Please rewrite everything from the line containing "Open the Instagram" down to the line containing "click(x=157, y=767)", renaming "zoom level" to "magnification" and leaving all else unchanged.

● **DATA TO PROCESS**
## START
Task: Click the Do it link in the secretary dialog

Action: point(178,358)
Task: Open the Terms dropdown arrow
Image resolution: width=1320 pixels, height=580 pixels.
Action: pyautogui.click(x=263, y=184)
## END
## START
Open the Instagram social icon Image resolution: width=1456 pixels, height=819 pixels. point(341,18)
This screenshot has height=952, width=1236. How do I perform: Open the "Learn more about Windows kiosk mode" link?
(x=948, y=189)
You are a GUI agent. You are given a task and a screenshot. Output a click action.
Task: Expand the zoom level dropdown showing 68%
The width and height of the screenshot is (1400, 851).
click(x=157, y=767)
## END
● **RESPONSE FOR THIS EXERCISE**
Open the Instagram social icon Image resolution: width=1456 pixels, height=819 pixels. point(341,18)
This screenshot has height=952, width=1236. How do I perform: Open the "Learn more about Windows kiosk mode" link?
(x=948, y=189)
You are a GUI agent. You are given a task and a screenshot. Output a click action.
Task: Expand the magnification dropdown showing 68%
The width and height of the screenshot is (1400, 851).
click(x=157, y=767)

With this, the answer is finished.